If the actual amount of the contingent payment at maturity is different from the amount reflected in the projected payment schedule, a U.S. holder is required to make adjustments in its OID accruals under the noncontingent bond method described above when that amount is paid. An adjustment arising from the contingent payment made at maturity that is greater than the assumed amount of such payment is referred to as a "positive adjustment"; an adjustment arising from the contingent payment at maturity that is less than the assumed amount of such payment is referred to as a "negative adjustment". Any positive adjustment for a taxable year is treated as additional OID income of the U.S. holder. Any net negative adjustment reduces any OID on a security for the taxable year that would otherwise accrue. Any excess is then treated as a current-year ordinary loss to the U.S. holder to the extent of OID accrued in prior years. The balance, if any, reduces the amount realized upon a taxable disposition of the security.
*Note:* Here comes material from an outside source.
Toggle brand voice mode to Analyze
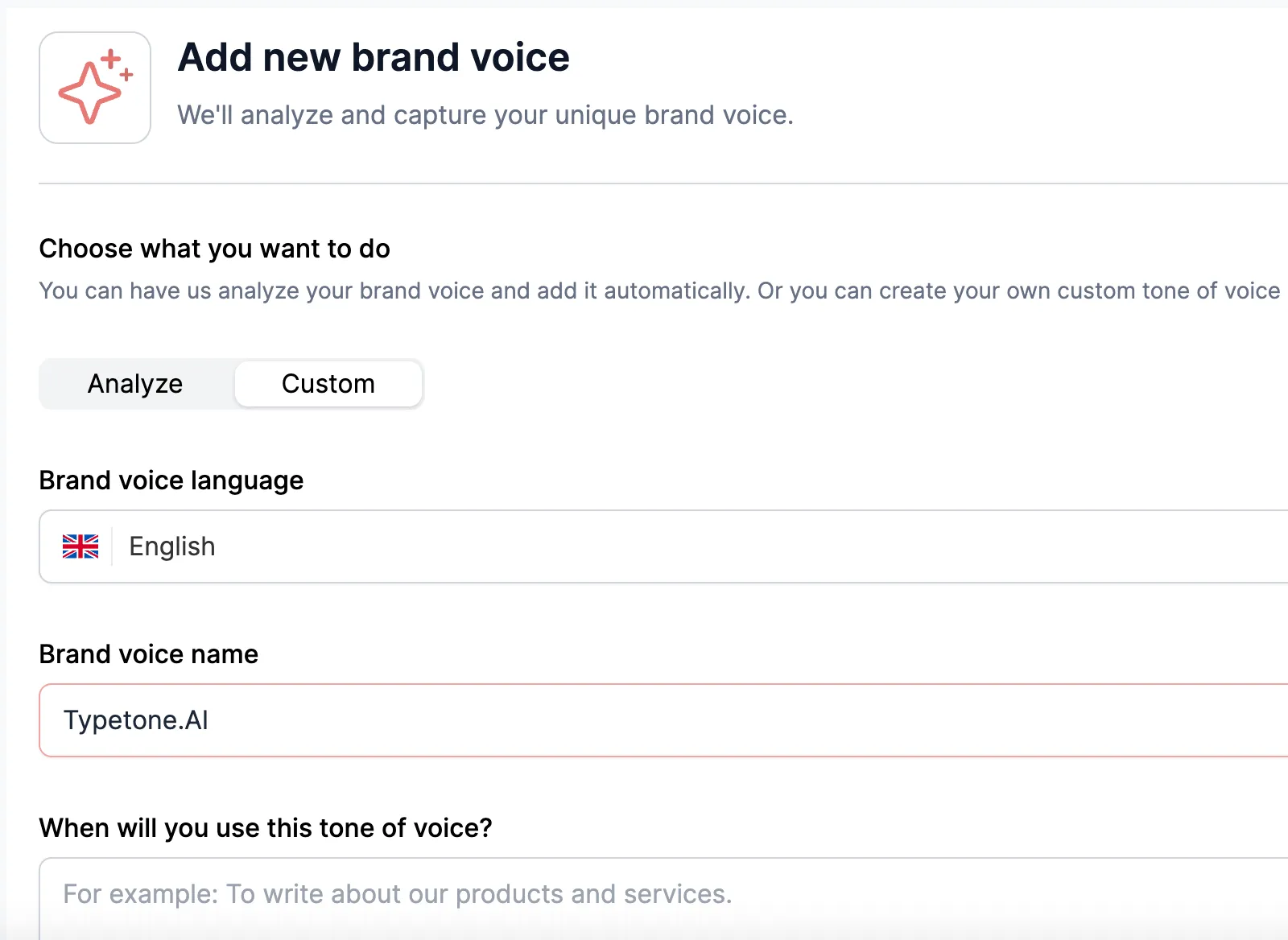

In general, a U.S. holder's basis in a CPDI is increased by any interest income previously accrued (determined without regard to adjustments due to differences between projected and actual payments) and decreased by the projected amounts of any payments previously made on the CPDI (without regard to actual amounts paid). Gain upon a sale, exchange, redemption, retirement or other disposition of the securities generally is treated as ordinary income. Loss, on the other hand, is treated as ordinary loss to the extent of the U.S. holder's prior net OID inclusions (i.e., reduced by the total net negative adjustments previously allowed to the U.S. holder as an ordinary loss) and capital loss to the extent in excess thereof. However, the deductibility of a capital loss realized on the taxable disposition of a security is subject to limitations. Under the rules governing CPDIs, special rules would apply to a person who purchases securities at a price other than the adjusted issue price as determined for tax purposes.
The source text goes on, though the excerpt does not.